Dipak was talking on the telephone with his financial adviser about an insurance refund he was expecting to receive. The call ended, but Dipak’s financial adviser did not end the call. Dipak was shocked and distressed to hear his financial adviser talk to someone else about him in very unkind terms.
When the financial adviser ended the call Dipak texted him back saying that he would be making a complaint. The financial adviser responded explaining that he was working from home and the person he had been talking to was a mutual friend. The financial adviser went on to repeat in a text the things Dipak had overheard in the conversation.
Dipak complained through the financial adviser’s internal complaints process. The regional manager apologised to Dipak and said that he had spoken to the financial adviser who agreed with the content of the call, and that the comments he overheard were personal and not work-related.
Dipak asked to be transferred to another financial adviser, unrelated to the person he was complaining about. The financial adviser’s firm’s regional manager referred Dipak to a senior financial adviser in the same firm but did not tell Dipak that the new financial adviser worked two days a week in the same office as the person Dipak was complaining about.
When Dipak discovered the two people were colleagues, he was very upset and felt the regional manager had lied to him. Dipak asked for another financial adviser. This time Dipak was referred to a completely different branch, but the person who called him was dismissive of Dipak’s needs.
Dipak complained to FSCL that the financial advice firm had not taken seriously the original disclosure of personal information and then had not offered a level of service that allowed him to trust his new financial adviser.
The financial advice firm said they had apologised to Dipak and reminded the adviser about confidentiality. However, because the conversation was personal in nature, they did not consider any further steps were necessary. During the initial phases of our investigation the firm offered Dipak $1,500 as compensation, but Dipak did not accept the offer.
Dipak explained that he was receiving counselling for a diagnosed post-traumatic stress disorder (PTSD) and that overhearing the comments from his financial adviser was extremely distressing. Dipak provided a statement from his registered psychotherapist confirming that Dipak’s experience with the broker had triggered his PTSD symptoms. The psychotherapist explained that Dipak had seen the relationship with his broker as a relationship of trust and felt his trust had been betrayed causing disassociation. Dipak’s further experience, when he requested a new broker, left him feeling unheard and again triggered his PTSD.

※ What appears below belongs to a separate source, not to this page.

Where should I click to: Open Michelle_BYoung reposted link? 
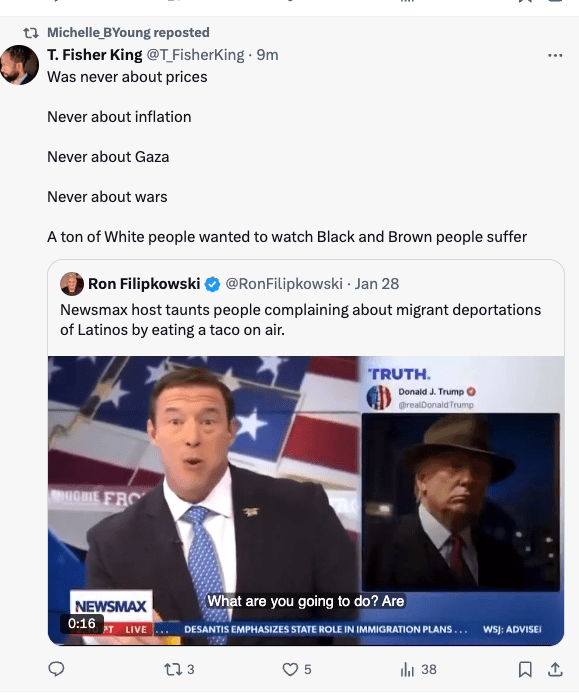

We issued a preliminary decision giving our view that the financial advice firm’s response to Dipak’s complaint was inadequate in Dipak’s particular circumstances. The financial advice firm had acknowledged the discomfort, hurt, and humiliation the adviser’s actions had caused Dipak and had apologised, but they did not appear to appreciate the seriousness of the situation for Dipak.
The adviser’s comments were unprofessional and, even if they were of a personal nature, they should not have been made during work time. The financial advice firm then failed to care well for Dipak when referring him to another adviser in the same office.
Without the complication of Dipak’s personal circumstances, we may have found that $1,500 was adequate compensation. However, given Dipak’s vulnerability, the consequences for him were far greater and warranted an increased amount of compensation of $3,000.
Both Dipak and the financial advice firm accepted our view, and the complaint was resolved on this basis.
Insights for participants
With more people working from home, participants need to ensure that staff are trained to ensure a professional service is provided at all times. It is never acceptable to discuss a client with another person outside the office. While there may be relationships between financial advisers and clients that blur the professional/personal lines, if a financial adviser feels they can no longer provide impartial advice, they should step aside.